• _Activity_
Extract the listing below in full, unchanged.

• _Dataset records_
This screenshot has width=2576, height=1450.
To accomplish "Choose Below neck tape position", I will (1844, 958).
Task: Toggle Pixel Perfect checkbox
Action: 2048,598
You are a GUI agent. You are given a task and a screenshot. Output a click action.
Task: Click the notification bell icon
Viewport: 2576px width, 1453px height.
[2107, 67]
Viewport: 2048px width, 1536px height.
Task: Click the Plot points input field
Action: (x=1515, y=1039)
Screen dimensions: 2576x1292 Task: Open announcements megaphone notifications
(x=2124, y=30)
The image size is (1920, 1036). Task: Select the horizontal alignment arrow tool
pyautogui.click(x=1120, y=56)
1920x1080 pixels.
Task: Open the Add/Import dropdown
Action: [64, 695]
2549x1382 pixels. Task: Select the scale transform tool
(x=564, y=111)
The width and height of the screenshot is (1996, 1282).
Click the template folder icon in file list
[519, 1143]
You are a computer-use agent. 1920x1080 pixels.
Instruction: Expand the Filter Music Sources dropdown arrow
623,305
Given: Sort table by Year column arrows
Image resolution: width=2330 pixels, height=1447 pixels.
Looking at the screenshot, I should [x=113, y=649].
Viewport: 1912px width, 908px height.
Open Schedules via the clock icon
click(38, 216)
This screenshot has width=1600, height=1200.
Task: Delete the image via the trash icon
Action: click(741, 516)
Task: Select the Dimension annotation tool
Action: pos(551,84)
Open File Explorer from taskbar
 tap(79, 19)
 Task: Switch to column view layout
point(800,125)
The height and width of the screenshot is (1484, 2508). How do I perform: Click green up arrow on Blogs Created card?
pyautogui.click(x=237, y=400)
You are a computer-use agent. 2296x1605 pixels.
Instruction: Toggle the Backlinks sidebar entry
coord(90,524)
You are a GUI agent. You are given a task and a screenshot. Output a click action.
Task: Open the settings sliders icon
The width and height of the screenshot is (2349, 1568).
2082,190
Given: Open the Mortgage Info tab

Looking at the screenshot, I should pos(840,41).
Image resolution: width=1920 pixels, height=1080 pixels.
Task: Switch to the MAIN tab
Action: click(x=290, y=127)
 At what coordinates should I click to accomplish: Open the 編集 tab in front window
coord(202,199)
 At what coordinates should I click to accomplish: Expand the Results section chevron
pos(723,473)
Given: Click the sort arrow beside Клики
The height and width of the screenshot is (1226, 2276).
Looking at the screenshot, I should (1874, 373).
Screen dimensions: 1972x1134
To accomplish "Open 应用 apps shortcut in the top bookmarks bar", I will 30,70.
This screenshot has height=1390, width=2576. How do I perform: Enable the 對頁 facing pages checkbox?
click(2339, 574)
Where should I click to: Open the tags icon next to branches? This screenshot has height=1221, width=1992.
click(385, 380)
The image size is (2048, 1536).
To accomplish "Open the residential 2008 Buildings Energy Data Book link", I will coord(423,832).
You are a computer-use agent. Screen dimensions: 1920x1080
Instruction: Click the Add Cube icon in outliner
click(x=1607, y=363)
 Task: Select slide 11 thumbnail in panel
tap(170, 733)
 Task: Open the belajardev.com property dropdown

• _Expected answer_
This screenshot has width=2576, height=1450.
To accomplish "Choose Below neck tape position", I will (1844, 958).
Task: Toggle Pixel Perfect checkbox
Action: 2048,598
You are a GUI agent. You are given a task and a screenshot. Output a click action.
Task: Click the notification bell icon
Viewport: 2576px width, 1453px height.
[2107, 67]
Viewport: 2048px width, 1536px height.
Task: Click the Plot points input field
Action: (x=1515, y=1039)
Screen dimensions: 2576x1292 Task: Open announcements megaphone notifications
(x=2124, y=30)
The image size is (1920, 1036). Task: Select the horizontal alignment arrow tool
pyautogui.click(x=1120, y=56)
1920x1080 pixels.
Task: Open the Add/Import dropdown
Action: [64, 695]
2549x1382 pixels. Task: Select the scale transform tool
(x=564, y=111)
The width and height of the screenshot is (1996, 1282).
Click the template folder icon in file list
[519, 1143]
You are a computer-use agent. 1920x1080 pixels.
Instruction: Expand the Filter Music Sources dropdown arrow
623,305
Given: Sort table by Year column arrows
Image resolution: width=2330 pixels, height=1447 pixels.
Looking at the screenshot, I should [x=113, y=649].
Viewport: 1912px width, 908px height.
Open Schedules via the clock icon
click(38, 216)
This screenshot has width=1600, height=1200.
Task: Delete the image via the trash icon
Action: click(741, 516)
Task: Select the Dimension annotation tool
Action: pos(551,84)
Open File Explorer from taskbar
 tap(79, 19)
 Task: Switch to column view layout
point(800,125)
The height and width of the screenshot is (1484, 2508). How do I perform: Click green up arrow on Blogs Created card?
pyautogui.click(x=237, y=400)
You are a computer-use agent. 2296x1605 pixels.
Instruction: Toggle the Backlinks sidebar entry
coord(90,524)
You are a GUI agent. You are given a task and a screenshot. Output a click action.
Task: Open the settings sliders icon
The width and height of the screenshot is (2349, 1568).
2082,190
Given: Open the Mortgage Info tab

Looking at the screenshot, I should pos(840,41).
Image resolution: width=1920 pixels, height=1080 pixels.
Task: Switch to the MAIN tab
Action: click(x=290, y=127)
 At what coordinates should I click to accomplish: Open the 編集 tab in front window
coord(202,199)
 At what coordinates should I click to accomplish: Expand the Results section chevron
pos(723,473)
Given: Click the sort arrow beside Клики
The height and width of the screenshot is (1226, 2276).
Looking at the screenshot, I should (1874, 373).
Screen dimensions: 1972x1134
To accomplish "Open 应用 apps shortcut in the top bookmarks bar", I will 30,70.
This screenshot has height=1390, width=2576. How do I perform: Enable the 對頁 facing pages checkbox?
click(2339, 574)
Where should I click to: Open the tags icon next to branches? This screenshot has height=1221, width=1992.
click(385, 380)
The image size is (2048, 1536).
To accomplish "Open the residential 2008 Buildings Energy Data Book link", I will coord(423,832).
You are a computer-use agent. Screen dimensions: 1920x1080
Instruction: Click the Add Cube icon in outliner
click(x=1607, y=363)
 Task: Select slide 11 thumbnail in panel
tap(170, 733)
 Task: Open the belajardev.com property dropdown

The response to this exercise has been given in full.